Mr. Garin added that at some point, one of the candidates would have enough total delegates to win the nomination, “but we have not reached that point yet; we probably won’t reach that point on June 3.” Mrs. Clinton has signalled that she intends to stay in the race at least through the final primaries on June 3.
At least, but you have never enough delegates because, according to Senator Clinton, the delegates can change their votes anytime at random. Remember, there are no rules for delegates, right?
Mr. Obama ignored Mrs. Clinton’s arguments about the delegates in an effort, his aides said, not to legitimize her point of view.
“I know there are some people worried about the Democratic Party being divided,” Mr. Obama said. “We will be united.”
But than has Senator Clinton te be the nominee. Otherwise: forget it! The Billary-crowd will vote for their appointed better president McCain.
That strategists are working behind the scenes on the matter raised the possibility that Mrs. Clinton’s newfound fervour was an effort to make sure her apportioning method prevails.
You see, out ruling the caucus-states counting Florida and Michigan, changing pledged delegates voices commanding superdelegates to vote for unity and Hillary Clinton for president.

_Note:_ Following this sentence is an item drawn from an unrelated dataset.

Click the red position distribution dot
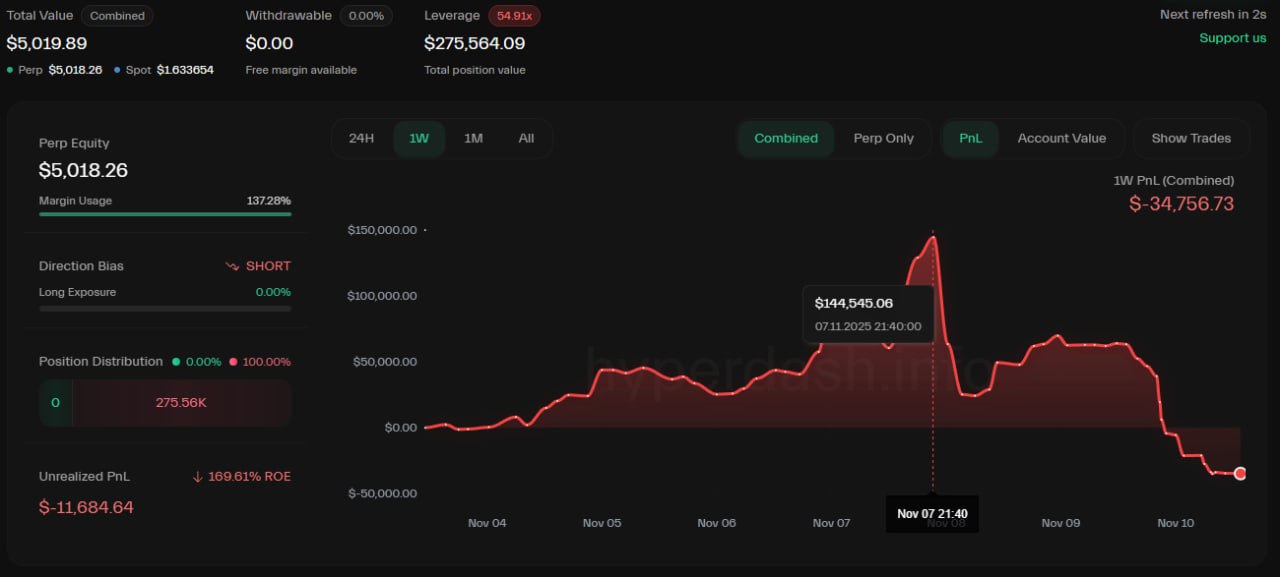Viewport: 1280px width, 577px height. pos(234,362)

It also raised the possibility that her campaign was split over how to handle the end game of what some have admitted privately is a lost cause. Some Clinton aides said that she was well aware of her uphill climb and that she was making a symbolic point. They said she was hesitant about declaring that she could overcome Mr. Obama’s lead, but at the same time did not want to be seen as surrendering.
Just like Senator McCain, you only leave the theatre with victory, never surrender. There is a war and the enemy has to be eliminated at 2.30 a.m. Phone me when it is done.
Her swing across South Florida on Wednesday seemed essentially to be a campaign-within-a-campaign, one that is about process and is directed chiefly at the party’s rules committee.
If there are no rules, why the heck there is a party rules committee?
“I’ve heard some say that counting Florida and Michigan would be changing the rules,” Mrs. Clinton said. “I say that not counting Florida and Michigan is changing a central governing rule of this country.”
But not counting caucus-states acting within the rules and did nothing wrong?
She also sought to whip up populist sentiment, telling voters in Boca Raton, where the 2000 election played out vividly, “You didn’t break a single rule, and you should not be punished for matters beyond your control.”
Lies, they broke the rules.
She argued with fervour that the nomination should be determined by popular vote. She has claimed to have the lead in the popular vote by including Florida and Michigan in her tally.
O, no single vote for Senator Obama from Florida and Michigan?
“The outcome of our elections should be determined by the will of the people, nothing more, nothing less,” Mrs. Clinton said. “And we believe the popular vote is the truest expression of your will.”
Yes, next chance for the people to vote is in November. Don't try to do it in July or August because that does not count.
“The lesson of 2000 here in Florida is crystal clear,” she said. “If any votes aren’t counted, the will of the people isn’t realized and our democracy is diminished.”
She should have made that statement before the rules and the punishment were established and she admitted the case.
She generally avoided mentioning Mr. Obama all day, but concluded a rally in Coral Gables on Wednesday by declaring: “Look at the states I’ve won. Look at the states I’m leading in. Look at the electoral map. It is clear I’m the stronger candidate.”
And she can’t even manage her campaign?
As her voice was drowned out with cheers, she added: “Stay with me. Let’s make history together.”
No, thanks. Let all the delegates of Florida and Michigan sit at the convention with a half vote each and free to vote for who they want, furthermore stick by the rules, removing the Clintons from the party. Out! The Democratic Party is no anarchistic community.
She makes herself a pariah in the party.